The Allan McGavin Sports Medicine Centre has tracked the trends in running injuries over the past twenty years with three retrospective surveys. Associations of extrinsic and intrinsic factors with certain running injuries were also detailed. Outcome of running injuries and compliance with management has not been studied previously. The purpose of this thesis was to: 1. track the diagnoses of overuse running injuries and identify changing trends as compared to previous retrospective research conducted at the clinic over the past 20 years 2. assess causative factors related to overuse running injuries, and 3. assess the outcome of overuse running injuries and compliance with treatment by injured runners. The methodology involved three surveys generated specifically for this study. Injured runners completed one survey at their initial visit to the clinic detailing their injury and usual training program and a follow-up survey assessing their injury outcome and compliance with treatment.

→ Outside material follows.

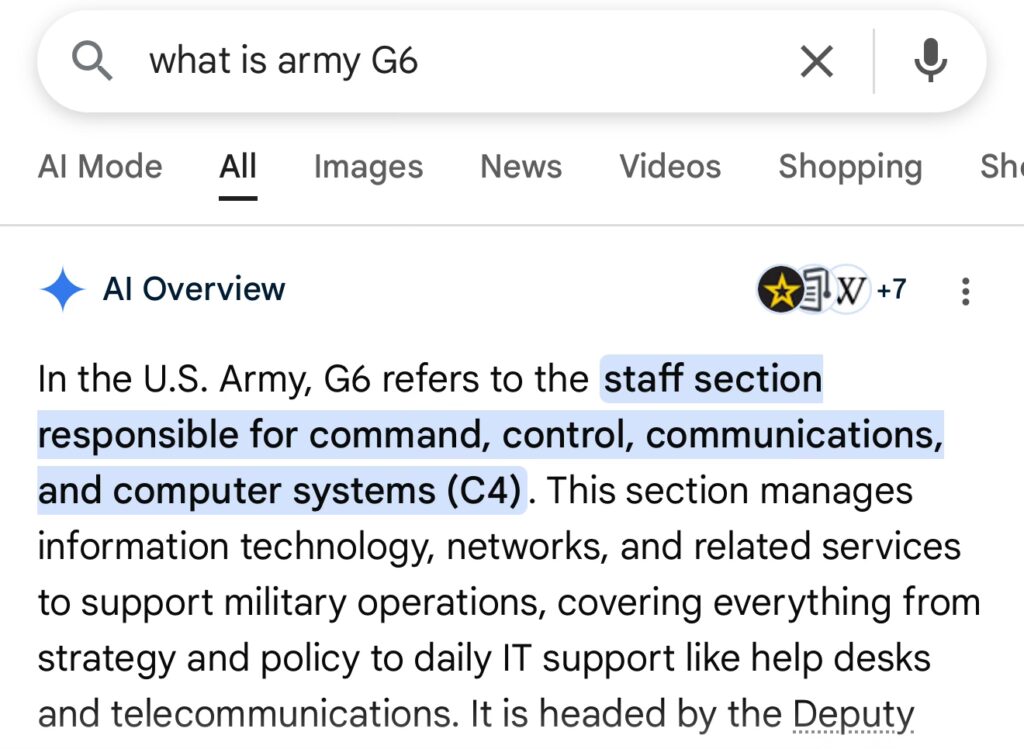This screenshot has width=1024, height=749.
Task: Open the Wikipedia W source icon
Action: 850,291
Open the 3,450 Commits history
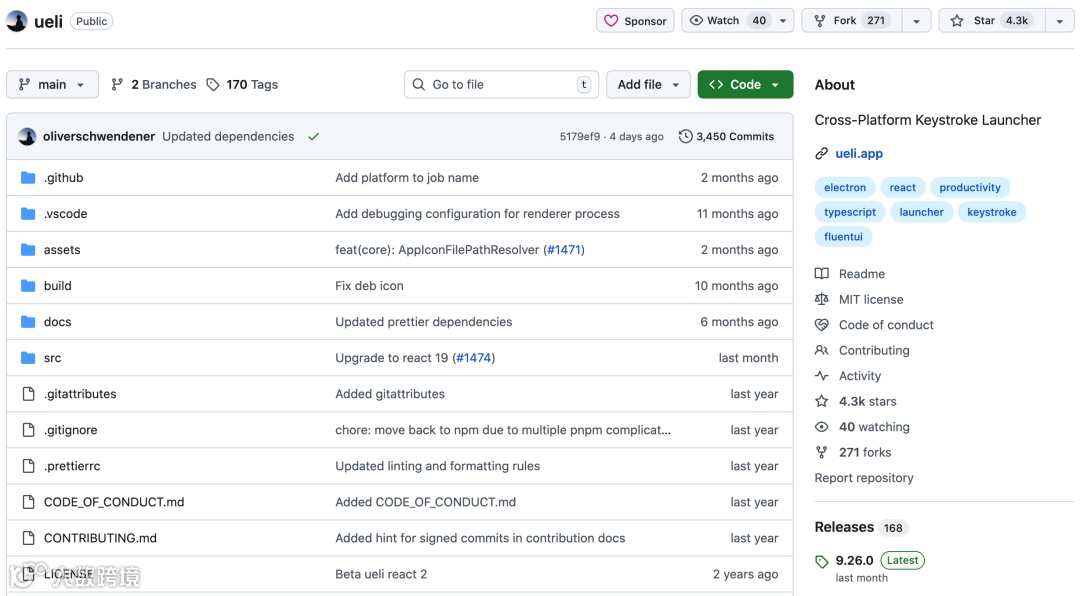Screen dimensions: 1080x596 [x=726, y=137]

Physicians completed a survey at the initial visit detailing injury diagnosis, causes of injury, and suggested management plan. Over the course of the studies at the Allan McGavin Sports Medicine Centre, there has been an increase in the average age of patients as well as the female to male ratio. This likely can be attributed to the change in population demographics and increased female participation in running, respectively. Changes in injury location and specific diagnoses were described and reasons for the changes were identified. Errors in training were the most common contributing factors to running injury. Overall, intrinsic outnumbered extrinsic causes. This analysis reinforced the belief that running injuries are multi-factorial. The outcome analysis suggested that injury status was most likely to improve and least likely to reach pre-injury level or worsen. Cross training ability was more likely to improve and reach pre-injury level and least likely to worsen as compared to running ability. Correlation analysis of outcome measures with duration of symptoms, injury severity, follow-up interval, and overall compliance to the management plan provided further insight into their importance in running injuries. Opinions are offered on improving compliance as well as future approaches to compliance and running injury research.